(Data records)

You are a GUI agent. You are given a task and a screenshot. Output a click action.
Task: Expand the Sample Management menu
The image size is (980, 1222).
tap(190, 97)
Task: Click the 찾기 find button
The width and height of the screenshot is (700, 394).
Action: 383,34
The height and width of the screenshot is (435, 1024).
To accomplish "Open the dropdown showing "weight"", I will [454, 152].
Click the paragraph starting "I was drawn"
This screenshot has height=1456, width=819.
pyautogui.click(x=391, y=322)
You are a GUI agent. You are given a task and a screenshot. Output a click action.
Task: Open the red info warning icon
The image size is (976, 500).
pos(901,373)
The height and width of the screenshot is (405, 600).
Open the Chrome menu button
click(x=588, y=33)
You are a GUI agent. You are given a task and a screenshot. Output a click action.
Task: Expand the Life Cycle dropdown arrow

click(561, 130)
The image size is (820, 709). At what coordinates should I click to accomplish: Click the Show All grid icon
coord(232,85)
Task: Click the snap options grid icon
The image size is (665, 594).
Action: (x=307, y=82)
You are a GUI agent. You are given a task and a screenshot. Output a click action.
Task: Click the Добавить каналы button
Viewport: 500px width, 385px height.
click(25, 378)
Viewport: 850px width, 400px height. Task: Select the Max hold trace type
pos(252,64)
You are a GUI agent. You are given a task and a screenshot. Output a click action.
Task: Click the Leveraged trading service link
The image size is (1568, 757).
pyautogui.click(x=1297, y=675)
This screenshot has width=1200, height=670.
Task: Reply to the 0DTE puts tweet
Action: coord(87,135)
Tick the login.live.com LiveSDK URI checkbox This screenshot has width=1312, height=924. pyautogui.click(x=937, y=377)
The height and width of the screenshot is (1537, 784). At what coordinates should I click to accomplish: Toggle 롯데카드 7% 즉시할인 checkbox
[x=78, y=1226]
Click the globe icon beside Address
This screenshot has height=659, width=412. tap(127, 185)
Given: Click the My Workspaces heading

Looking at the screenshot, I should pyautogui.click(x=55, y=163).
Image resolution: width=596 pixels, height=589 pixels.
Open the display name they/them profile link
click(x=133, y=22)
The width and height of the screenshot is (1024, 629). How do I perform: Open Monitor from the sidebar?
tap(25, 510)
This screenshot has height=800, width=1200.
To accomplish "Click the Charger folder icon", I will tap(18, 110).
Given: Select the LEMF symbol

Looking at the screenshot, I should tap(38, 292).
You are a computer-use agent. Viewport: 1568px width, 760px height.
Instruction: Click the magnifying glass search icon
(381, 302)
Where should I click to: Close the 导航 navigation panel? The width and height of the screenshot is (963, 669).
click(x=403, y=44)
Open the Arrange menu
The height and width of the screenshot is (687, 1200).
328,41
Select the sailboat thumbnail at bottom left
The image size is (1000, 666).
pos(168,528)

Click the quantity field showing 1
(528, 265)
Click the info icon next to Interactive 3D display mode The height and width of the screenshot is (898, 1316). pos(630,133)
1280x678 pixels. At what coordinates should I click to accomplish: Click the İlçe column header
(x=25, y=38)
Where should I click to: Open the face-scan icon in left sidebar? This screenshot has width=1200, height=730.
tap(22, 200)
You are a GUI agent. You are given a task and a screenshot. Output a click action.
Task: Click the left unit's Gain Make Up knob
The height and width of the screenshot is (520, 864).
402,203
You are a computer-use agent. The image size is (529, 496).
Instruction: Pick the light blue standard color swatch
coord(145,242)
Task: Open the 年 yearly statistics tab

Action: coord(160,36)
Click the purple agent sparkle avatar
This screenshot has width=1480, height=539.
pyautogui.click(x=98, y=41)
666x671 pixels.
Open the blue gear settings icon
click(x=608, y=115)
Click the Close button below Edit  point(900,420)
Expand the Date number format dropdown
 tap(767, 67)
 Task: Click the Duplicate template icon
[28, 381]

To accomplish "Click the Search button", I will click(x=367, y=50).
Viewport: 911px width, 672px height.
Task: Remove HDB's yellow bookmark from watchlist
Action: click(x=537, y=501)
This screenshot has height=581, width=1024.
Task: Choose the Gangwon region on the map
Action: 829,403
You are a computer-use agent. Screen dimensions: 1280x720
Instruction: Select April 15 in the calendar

(End Data records)

__What the task asks__: Each entry above needs to be duplicated exactly.

__Problem solution__:
You are a GUI agent. You are given a task and a screenshot. Output a click action.
Task: Expand the Sample Management menu
The image size is (980, 1222).
tap(190, 97)
Task: Click the 찾기 find button
The width and height of the screenshot is (700, 394).
Action: 383,34
The height and width of the screenshot is (435, 1024).
To accomplish "Open the dropdown showing "weight"", I will [454, 152].
Click the paragraph starting "I was drawn"
This screenshot has height=1456, width=819.
pyautogui.click(x=391, y=322)
You are a GUI agent. You are given a task and a screenshot. Output a click action.
Task: Open the red info warning icon
The image size is (976, 500).
pos(901,373)
The height and width of the screenshot is (405, 600).
Open the Chrome menu button
click(x=588, y=33)
You are a GUI agent. You are given a task and a screenshot. Output a click action.
Task: Expand the Life Cycle dropdown arrow

click(561, 130)
The image size is (820, 709). At what coordinates should I click to accomplish: Click the Show All grid icon
coord(232,85)
Task: Click the snap options grid icon
The image size is (665, 594).
Action: (x=307, y=82)
You are a GUI agent. You are given a task and a screenshot. Output a click action.
Task: Click the Добавить каналы button
Viewport: 500px width, 385px height.
click(25, 378)
Viewport: 850px width, 400px height. Task: Select the Max hold trace type
pos(252,64)
You are a GUI agent. You are given a task and a screenshot. Output a click action.
Task: Click the Leveraged trading service link
The image size is (1568, 757).
pyautogui.click(x=1297, y=675)
This screenshot has width=1200, height=670.
Task: Reply to the 0DTE puts tweet
Action: coord(87,135)
Tick the login.live.com LiveSDK URI checkbox This screenshot has width=1312, height=924. pyautogui.click(x=937, y=377)
The height and width of the screenshot is (1537, 784). At what coordinates should I click to accomplish: Toggle 롯데카드 7% 즉시할인 checkbox
[x=78, y=1226]
Click the globe icon beside Address
This screenshot has height=659, width=412. tap(127, 185)
Given: Click the My Workspaces heading

Looking at the screenshot, I should pyautogui.click(x=55, y=163).
Image resolution: width=596 pixels, height=589 pixels.
Open the display name they/them profile link
click(x=133, y=22)
The width and height of the screenshot is (1024, 629). How do I perform: Open Monitor from the sidebar?
tap(25, 510)
This screenshot has height=800, width=1200.
To accomplish "Click the Charger folder icon", I will tap(18, 110).
Given: Select the LEMF symbol

Looking at the screenshot, I should tap(38, 292).
You are a computer-use agent. Viewport: 1568px width, 760px height.
Instruction: Click the magnifying glass search icon
(381, 302)
Where should I click to: Close the 导航 navigation panel? The width and height of the screenshot is (963, 669).
click(x=403, y=44)
Open the Arrange menu
The height and width of the screenshot is (687, 1200).
328,41
Select the sailboat thumbnail at bottom left
The image size is (1000, 666).
pos(168,528)

Click the quantity field showing 1
(528, 265)
Click the info icon next to Interactive 3D display mode The height and width of the screenshot is (898, 1316). pos(630,133)
1280x678 pixels. At what coordinates should I click to accomplish: Click the İlçe column header
(x=25, y=38)
Where should I click to: Open the face-scan icon in left sidebar? This screenshot has width=1200, height=730.
tap(22, 200)
You are a GUI agent. You are given a task and a screenshot. Output a click action.
Task: Click the left unit's Gain Make Up knob
The height and width of the screenshot is (520, 864).
402,203
You are a computer-use agent. The image size is (529, 496).
Instruction: Pick the light blue standard color swatch
coord(145,242)
Task: Open the 年 yearly statistics tab

Action: coord(160,36)
Click the purple agent sparkle avatar
This screenshot has width=1480, height=539.
pyautogui.click(x=98, y=41)
666x671 pixels.
Open the blue gear settings icon
click(x=608, y=115)
Click the Close button below Edit  point(900,420)
Expand the Date number format dropdown
 tap(767, 67)
 Task: Click the Duplicate template icon
[28, 381]

To accomplish "Click the Search button", I will click(x=367, y=50).
Viewport: 911px width, 672px height.
Task: Remove HDB's yellow bookmark from watchlist
Action: click(x=537, y=501)
This screenshot has height=581, width=1024.
Task: Choose the Gangwon region on the map
Action: 829,403
You are a computer-use agent. Screen dimensions: 1280x720
Instruction: Select April 15 in the calendar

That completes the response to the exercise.